* WORK INSTRUCTIONS *
List each line of the data that holds the string "sidebar", please.
====== PROVIDED INFORMATION ======
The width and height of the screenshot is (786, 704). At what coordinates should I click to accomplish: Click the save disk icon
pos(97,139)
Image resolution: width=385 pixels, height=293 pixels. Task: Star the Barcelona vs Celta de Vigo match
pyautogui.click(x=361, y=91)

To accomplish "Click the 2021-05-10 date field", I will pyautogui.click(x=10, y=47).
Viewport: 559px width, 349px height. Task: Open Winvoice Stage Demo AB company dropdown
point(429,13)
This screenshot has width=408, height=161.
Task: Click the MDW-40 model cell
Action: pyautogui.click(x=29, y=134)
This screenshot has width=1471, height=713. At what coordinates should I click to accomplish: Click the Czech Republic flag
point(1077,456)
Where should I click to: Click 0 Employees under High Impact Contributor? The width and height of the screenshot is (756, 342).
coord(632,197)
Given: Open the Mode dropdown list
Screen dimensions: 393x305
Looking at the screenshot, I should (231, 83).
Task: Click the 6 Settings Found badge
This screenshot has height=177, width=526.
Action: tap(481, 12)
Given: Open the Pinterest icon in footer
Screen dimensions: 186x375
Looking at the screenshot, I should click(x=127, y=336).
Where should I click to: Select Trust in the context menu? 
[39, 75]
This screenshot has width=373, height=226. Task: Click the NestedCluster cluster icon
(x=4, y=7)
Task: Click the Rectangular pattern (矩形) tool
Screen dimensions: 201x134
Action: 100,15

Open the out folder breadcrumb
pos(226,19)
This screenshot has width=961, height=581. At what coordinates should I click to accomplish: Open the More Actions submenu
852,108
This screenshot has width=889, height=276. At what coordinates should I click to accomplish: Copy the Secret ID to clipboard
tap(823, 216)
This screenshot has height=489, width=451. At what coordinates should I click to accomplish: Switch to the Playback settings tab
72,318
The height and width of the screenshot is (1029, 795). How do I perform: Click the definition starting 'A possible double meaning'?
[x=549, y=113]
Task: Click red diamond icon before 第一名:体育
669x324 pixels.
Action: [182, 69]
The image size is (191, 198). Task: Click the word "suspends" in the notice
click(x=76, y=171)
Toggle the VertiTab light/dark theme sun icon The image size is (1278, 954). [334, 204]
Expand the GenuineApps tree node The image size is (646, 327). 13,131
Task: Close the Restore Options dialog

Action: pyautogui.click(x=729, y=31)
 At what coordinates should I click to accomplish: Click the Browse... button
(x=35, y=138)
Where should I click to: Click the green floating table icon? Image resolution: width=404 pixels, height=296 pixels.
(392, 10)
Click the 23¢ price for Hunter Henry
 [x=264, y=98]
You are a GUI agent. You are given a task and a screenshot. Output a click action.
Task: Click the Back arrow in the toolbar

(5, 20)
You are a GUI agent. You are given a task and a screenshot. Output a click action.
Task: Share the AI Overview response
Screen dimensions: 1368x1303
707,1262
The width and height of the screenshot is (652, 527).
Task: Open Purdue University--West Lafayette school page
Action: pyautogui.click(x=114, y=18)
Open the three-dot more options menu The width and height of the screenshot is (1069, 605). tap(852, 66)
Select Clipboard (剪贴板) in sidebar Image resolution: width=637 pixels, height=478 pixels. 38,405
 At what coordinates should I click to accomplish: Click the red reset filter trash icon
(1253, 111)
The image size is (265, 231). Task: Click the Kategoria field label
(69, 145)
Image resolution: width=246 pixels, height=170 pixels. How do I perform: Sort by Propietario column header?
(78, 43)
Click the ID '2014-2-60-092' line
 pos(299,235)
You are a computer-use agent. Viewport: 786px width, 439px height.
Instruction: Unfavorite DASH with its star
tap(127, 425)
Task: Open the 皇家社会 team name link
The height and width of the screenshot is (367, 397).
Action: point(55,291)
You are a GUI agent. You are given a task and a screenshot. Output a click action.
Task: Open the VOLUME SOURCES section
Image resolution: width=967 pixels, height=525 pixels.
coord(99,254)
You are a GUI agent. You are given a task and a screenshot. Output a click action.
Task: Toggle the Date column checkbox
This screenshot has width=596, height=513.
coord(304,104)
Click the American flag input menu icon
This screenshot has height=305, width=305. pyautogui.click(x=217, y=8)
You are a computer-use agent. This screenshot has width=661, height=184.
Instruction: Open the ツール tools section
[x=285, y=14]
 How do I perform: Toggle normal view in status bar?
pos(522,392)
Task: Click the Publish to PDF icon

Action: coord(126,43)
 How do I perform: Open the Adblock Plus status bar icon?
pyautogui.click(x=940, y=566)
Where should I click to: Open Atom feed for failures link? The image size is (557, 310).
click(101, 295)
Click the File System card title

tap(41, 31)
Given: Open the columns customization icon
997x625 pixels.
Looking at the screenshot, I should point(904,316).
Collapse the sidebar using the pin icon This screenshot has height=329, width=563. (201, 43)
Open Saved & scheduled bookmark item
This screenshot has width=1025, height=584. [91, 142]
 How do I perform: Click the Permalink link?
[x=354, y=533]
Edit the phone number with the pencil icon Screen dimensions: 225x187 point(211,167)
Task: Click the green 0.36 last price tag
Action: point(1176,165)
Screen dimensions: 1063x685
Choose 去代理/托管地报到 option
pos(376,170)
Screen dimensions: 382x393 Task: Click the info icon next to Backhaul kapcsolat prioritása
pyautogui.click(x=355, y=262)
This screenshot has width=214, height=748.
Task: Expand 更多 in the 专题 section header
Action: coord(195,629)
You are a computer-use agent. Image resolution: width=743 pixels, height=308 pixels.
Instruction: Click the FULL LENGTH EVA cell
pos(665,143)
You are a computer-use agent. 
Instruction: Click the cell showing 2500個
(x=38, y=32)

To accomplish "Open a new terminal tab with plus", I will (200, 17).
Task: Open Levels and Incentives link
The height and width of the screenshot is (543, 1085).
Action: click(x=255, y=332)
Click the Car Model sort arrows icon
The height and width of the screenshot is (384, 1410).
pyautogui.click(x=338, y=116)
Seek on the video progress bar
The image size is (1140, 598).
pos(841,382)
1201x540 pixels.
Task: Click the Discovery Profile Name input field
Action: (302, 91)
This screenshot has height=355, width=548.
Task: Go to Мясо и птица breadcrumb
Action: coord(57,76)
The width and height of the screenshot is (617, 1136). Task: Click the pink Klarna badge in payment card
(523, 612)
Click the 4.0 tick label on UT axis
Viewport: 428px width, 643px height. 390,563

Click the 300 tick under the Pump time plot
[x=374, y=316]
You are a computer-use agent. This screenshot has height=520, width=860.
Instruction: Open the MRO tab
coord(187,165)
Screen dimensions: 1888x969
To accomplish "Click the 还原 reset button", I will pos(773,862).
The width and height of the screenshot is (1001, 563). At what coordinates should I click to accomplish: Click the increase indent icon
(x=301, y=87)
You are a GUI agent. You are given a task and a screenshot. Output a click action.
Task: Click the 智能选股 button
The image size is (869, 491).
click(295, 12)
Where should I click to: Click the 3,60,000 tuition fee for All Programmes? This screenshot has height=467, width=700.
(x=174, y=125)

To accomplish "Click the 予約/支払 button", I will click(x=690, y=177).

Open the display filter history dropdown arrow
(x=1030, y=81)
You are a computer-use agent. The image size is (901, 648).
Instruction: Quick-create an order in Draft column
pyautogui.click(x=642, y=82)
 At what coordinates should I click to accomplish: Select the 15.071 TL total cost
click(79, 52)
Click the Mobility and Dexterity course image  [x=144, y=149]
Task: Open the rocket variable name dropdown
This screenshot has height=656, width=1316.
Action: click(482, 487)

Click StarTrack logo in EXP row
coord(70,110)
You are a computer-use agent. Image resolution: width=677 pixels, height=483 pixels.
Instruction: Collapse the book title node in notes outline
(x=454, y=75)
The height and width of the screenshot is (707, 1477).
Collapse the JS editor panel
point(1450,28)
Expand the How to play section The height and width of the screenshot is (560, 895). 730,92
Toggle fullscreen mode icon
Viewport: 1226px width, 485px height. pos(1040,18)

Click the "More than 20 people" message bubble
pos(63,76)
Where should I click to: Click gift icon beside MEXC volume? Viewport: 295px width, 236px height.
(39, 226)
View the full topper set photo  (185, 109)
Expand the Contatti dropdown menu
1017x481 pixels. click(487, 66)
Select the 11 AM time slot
======
* RESPONSE AREA *
Select Clipboard (剪贴板) in sidebar Image resolution: width=637 pixels, height=478 pixels. 38,405
Collapse the sidebar using the pin icon This screenshot has height=329, width=563. (201, 43)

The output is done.